» Texte source
Depuis le 23 mars 2020, date de la mise en place de l'état d'urgence sanitaire en France pour une période initiale de deux mois, les citoyens ont assisté à l'entrée en vigueur de mesures inédites destinées à freiner une crise sanitaire de grande ampleur. Dans ce contexte, les autorités françaises ont parfois vu certaines de leurs initiatives – amendements ou arrêtés préfectoraux – tuées dans l'œuf, car dotées d'implications juridiques pour le moins hasardeuses.
Le gouvernement échoue à élargir l'habilitation des gardes particuliers
Publiée le 7 mai sur le site de l'Assemblée nationale, une des dispositions prévues dans un amendement présenté par la majorité a par exemple dû être tout bonnement supprimée. Elle prévoyait de permettre aux gardes particuliers de «constater par procès-verbal toute contravention aux mesures de police sanitaire édictées dans le cadre de l’état d’urgence sanitaire, lorsque cette infraction est commise sur le territoire pour lequel ils sont assermentés».
L’octroi d’un tel pouvoir de police judiciaire aux gardes particuliers [...] présente des fragilités constitutionnelles
En substance, la disposition visait donc à étendre le pouvoir des gardes particuliers afin qu'ils soient dorénavant habilités à faire respecter les mesures gouvernementales liées à la crise sanitaire, en plus de leur mission habituelle qui, comme le rappelle l'Institut national des hautes études de la Sécurité et de la Justice, est de «constater par procès-verbaux tous délits et contraventions portant atteinte aux propriétés dont ils ont la garde».

» Données fournies
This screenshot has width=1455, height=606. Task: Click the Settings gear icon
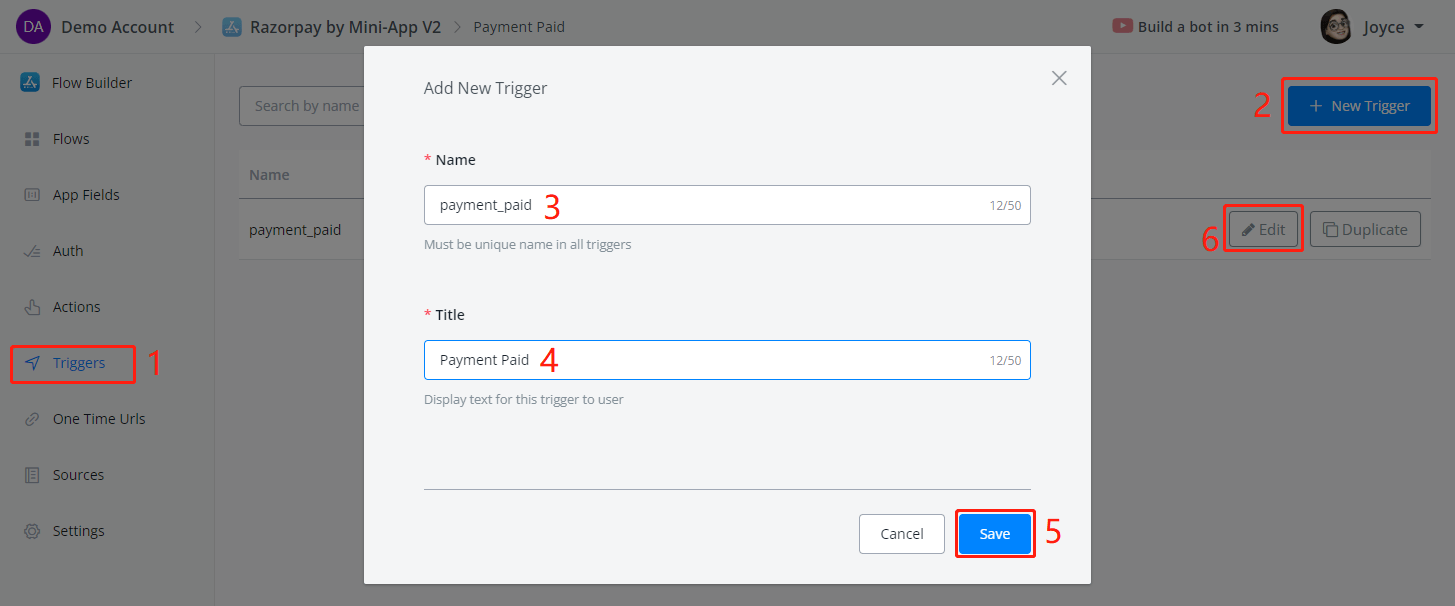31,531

* * *

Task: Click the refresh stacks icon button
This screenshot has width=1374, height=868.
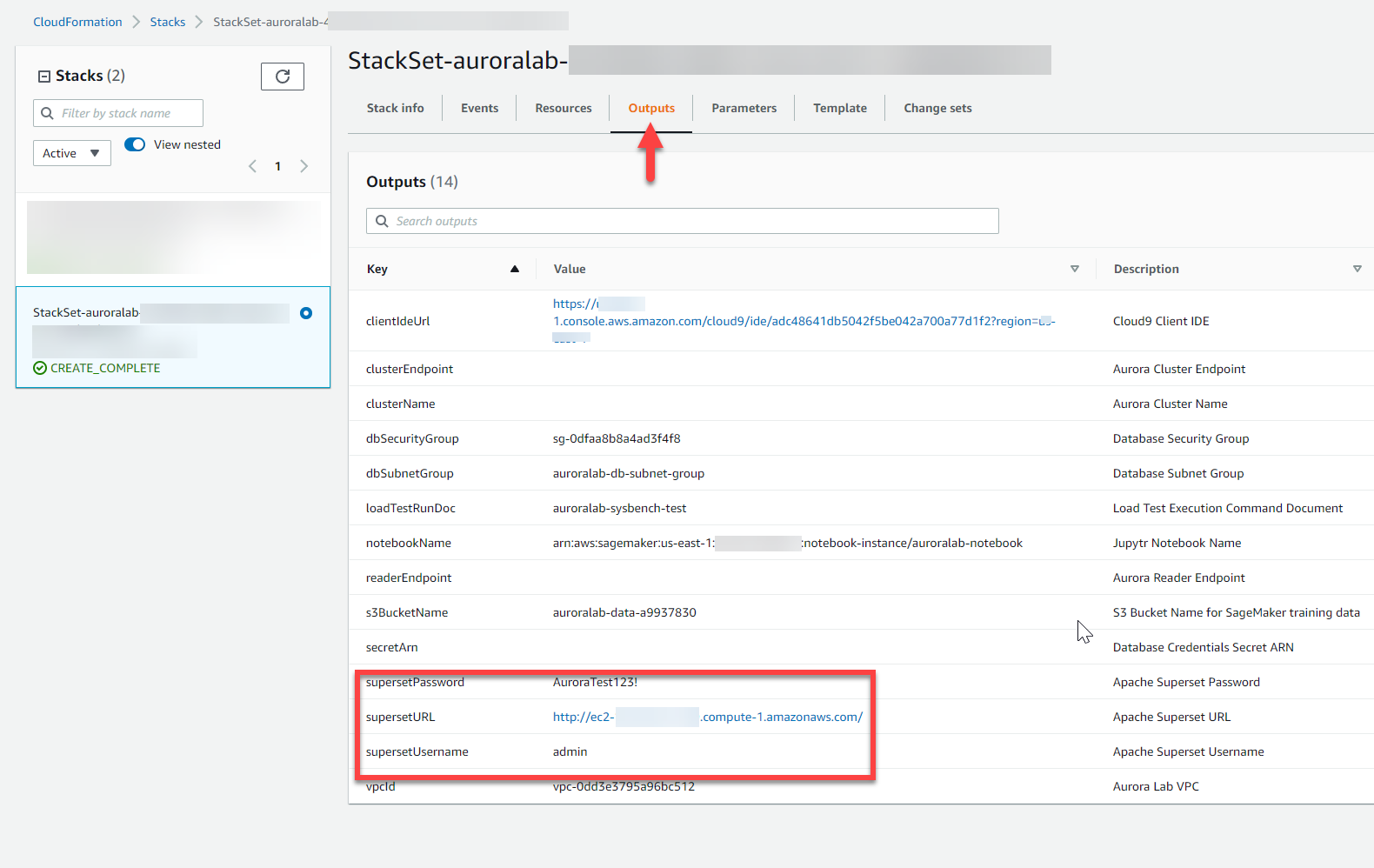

* * *

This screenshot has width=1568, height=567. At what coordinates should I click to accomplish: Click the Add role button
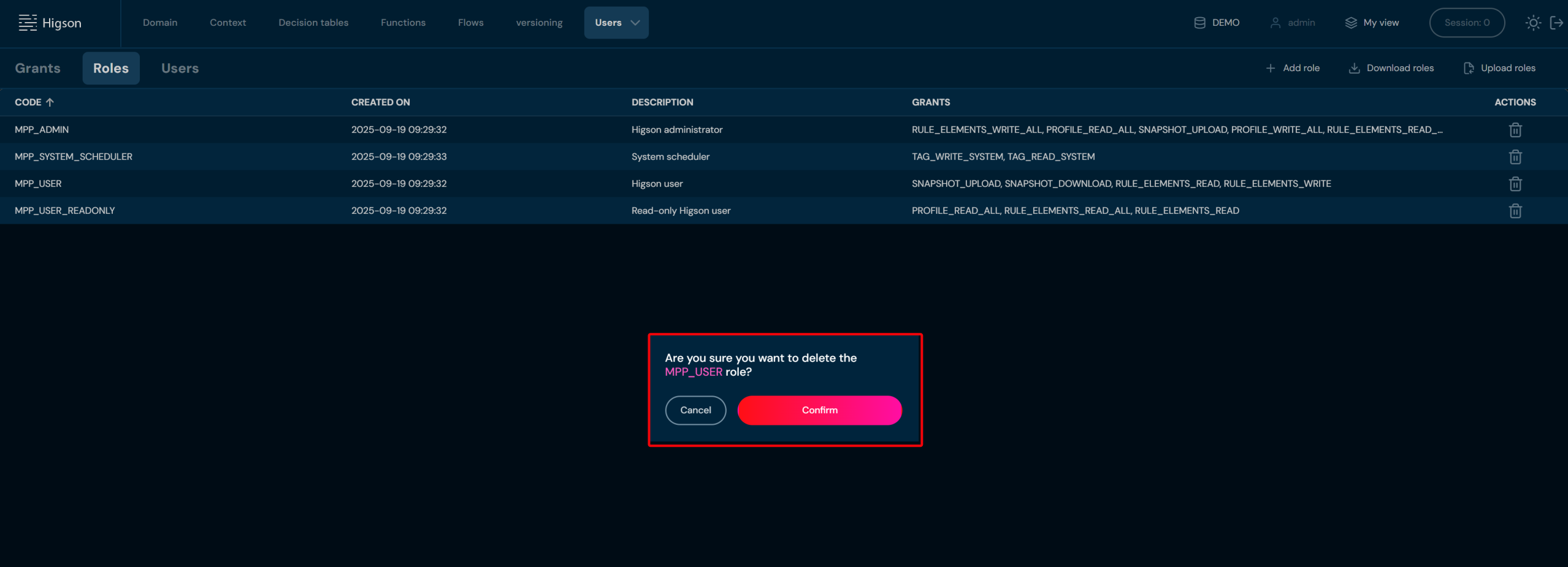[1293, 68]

» Travail demandé
a. Selon le texte source sur l'état d'urgence sanitaire, à quelle date celui-ci a-t-il été mis en place en France ?
b. Reprenez le texte source sur l'état d'urgence sanitaire et poursuivez-le après sa dernière phrase.

» Résultats attendus
a. Le 23 mars 2020, pour une période initiale de deux mois.

b.
«L’octroi d’un tel pouvoir de police judiciaire aux gardes particuliers pour participer à l’accomplissement d’une mission de police sanitaire n’est [...] pas envisageable en opportunité, et par ailleurs présente des fragilités constitutionnelles», peut-on finalement lire dans le texte disponible sur le site de l'Assemblée nationale.
La veille, le député LREM de la Loire Jean-Michel Mis avait fait valoir cet amendement en commission parlementaire – contre l'avis du rapporteur – insistant sur l'objectif de permettre aux gardes particuliers de constater par procès-verbaux des violations de l'état d'urgence.
La proposition a en outre fait l'objet d'une vague d'indignation sur les réseaux sociaux. Le 7 mai, le Huffington Post faisait ainsi état d'une «création de "milices privées" [qui] inquiète à gauche».
Fin de la réquisition de chasseurs par la préfecture de Seine-et-Marne
Quelques semaines plus tôt, c'était un arrêté pris le 3 avril par la préfecture de Seine-et-Marne et portant sur «la réquisition de certains chasseurs et garde-chasses particuliers» qui avait été à l'origine d'une avalanche de réactions.
Epinglé sur Twitter par le journaliste Marc Rees, le texte de la préfecture permettait la réquisition de chasseurs du département lors du premier week-end d'avril afin de «prévenir et de signaler aux représentants des forces de l'ordre toute infraction contrevenant aux dispositions de l'arrêté préfectoral du 31 mars», portant quant à lui sur «l'interdiction d'accès aux parcs et aux jardins publics, aux promenades, aux berges [ou encore] aux espaces forestiers» du département.
Un arrêté retiré quelques jours plus tard par la préfecture, qui a expliqué sa décision dans un communiqué mis en ligne le 9 avril.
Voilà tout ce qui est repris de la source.